Artificial lights are eating away at dark nights — and that’s not a good thing
Earth is losing its darkness. A new study using satellite data finds that artificially lit surfaces around the world are spreading and growing brighter, producing more light pollution at night.
The findings, described in the journal Science Advances, track what researchers called a worrisome trend that has implications for the environment as well as human health.
“This is concerning, of course, because we are convinced that artificial light is an environmental pollutant with ecological and evolutionary implications for many organisms — from bacteria to mammals, including us humans — and may reshape entire social ecological systems,” Franz Holker of the Leibniz-Institute of Freshwater Ecology and Inland Fisheries, one of the study’s authors, said in a briefing.
Thanks to electric lights, outdoor lighting grew at a rate of 3% to 6% annually in the second half of the 20th century. While this has benefited human productivity and safety, it has come with a dark side: The night is no longer dark enough.
Half of Europe and a quarter of North America have experienced seriously modified light-dark cycles, the study authors wrote, calling it a “widespread ‘loss of the night.’ ”
This light pollution can have serious consequences for living things, which have evolved in accordance with a natural day-night cycle, where the only major sources of light at night would have been the moon or more intermittent sources such as volcanoes, lightning, wildfires or auroras.
“From an evolutionary perspective, now, artificial light at night is a very new stressor,” Holker said. “The problem is that light has been introduced in places, times and intensities at which it does not naturally occur, and many organisms have had no chance to adapt to this new stressor.”
That’s a big problem, given that 30% of vertebrates and more than 60% of invertebrates are nocturnal, he pointed out. It can affect plants and even microbes. It also could be harming vital interactions between species, such as the pollination of plants and spreading of seeds by key nocturnal creatures.
“It threatens biodiversity through changed night habits, such as reproduction or migration patterns, of many different species: insects, amphibians, fish, birds, bats and other animals,” he said.
Humans are impacted by artificial light too because there are certain physiological processes that happen during the day and certain ones that happen at night — and they often work against each other, Holker said. That’s why working against our biological day-night clocks (for example, as night-shift workers must) can result in many kinds of issues, from depression-like symptoms to obesity and diabetes.
And of course, the more light pollution there is, the fewer stars we can see — which makes it difficult for astronomers to study the heavens with ground-based telescopes.
To find out whether the human demand for light is still on the rise or leveling off, an international team of scientists used the Visible Infrared Imaging Radiometer Suite, also known as VIIRS, a satellite sensor that’s a collaboration between NASA and the National Oceanic and Atmospheric Administration.

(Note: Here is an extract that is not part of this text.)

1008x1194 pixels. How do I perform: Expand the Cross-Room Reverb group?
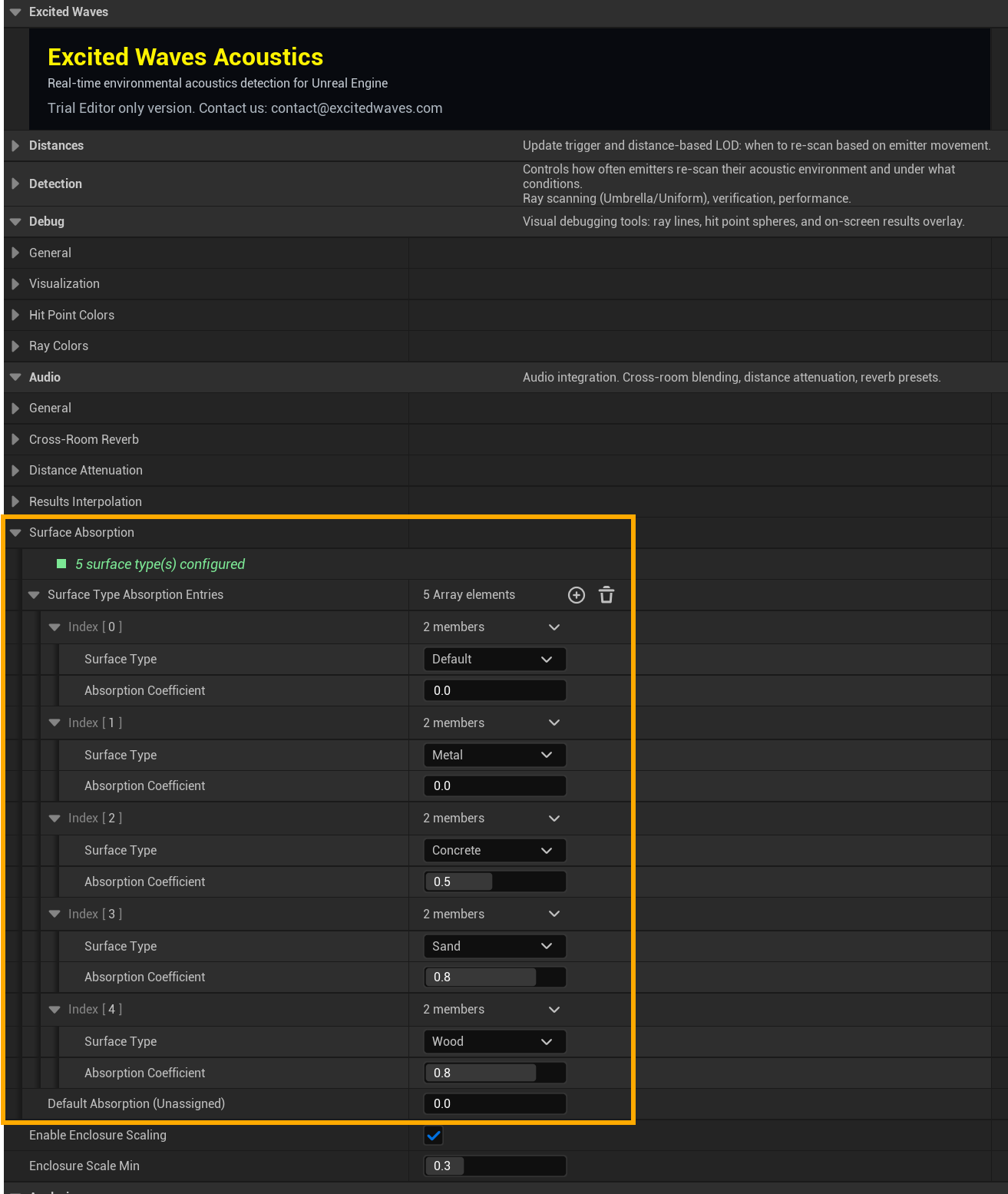[15, 440]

The researchers studied data from the month of October in each year from 2012 to 2016. They found that over that time, Earth’s artificially lit outdoor surface grew by 2.2% each year, and the total radiance grew by 1.8% per year. On top of that, the outdoor areas that already had been lit when the study started in 2012 also brightened by 2.2% per year.
The fastest growth took place in countries in developing regions, such as Asia, Africa and South America. Countries that already were brightly lit, such as the United States and Spain, appeared stable. A small number of war-ravaged countries such as Yemen and Syria saw a drop in their artificially lit levels.
But even in those brightly lit countries that appeared stable, light levels are probably still on the rise, the scientists said.
That’s because many well-lit cities have been replacing yellow-orange sodium lights with energy-saving LED lights. Those sodium lights put out a small amount of infrared radiation, which would have made them look brighter to VIIRS. The white-toned LED lights have more blue wavelengths, which VIIRS cannot see. The combination of losing the infrared signal and not being able to see the blue wavelengths means that VIIRS registers this areas as dimmer, even though they may be brighter than they were before.
“That means that this measurement that we’re reporting is a lower bound on how Earth’s light is increasing,” said study lead Christopher Kyba of the German Research Center for Geosciences. “And in fact, the true increase that a human being would perceive is actually larger than what we report here.”
Researchers had long suspected that the introduction of LEDs would mean less energy used for lighting, he said. The problem is this also made lighting cheaper.
“Whenever you make lights more efficient, you just don’t save energy,” Kyba said. “What happens instead is that people put more lights up.”
The blue light in those LEDs also are particularly disruptive for many nocturnal animals, researchers said.
There are some possible solutions, Kyba said, such as using LEDs that don’t have a blue component. There also are ways to position and manage existing light sources — say, the lamps in a parking lot — so that they are not as bright but still are effective.
Such solutions could save cities a lot of money, he added.
“We’re very interested in working together with cities and with local governments, with industry partners, to try to find ways that we can eventually reverse this trend,” he said.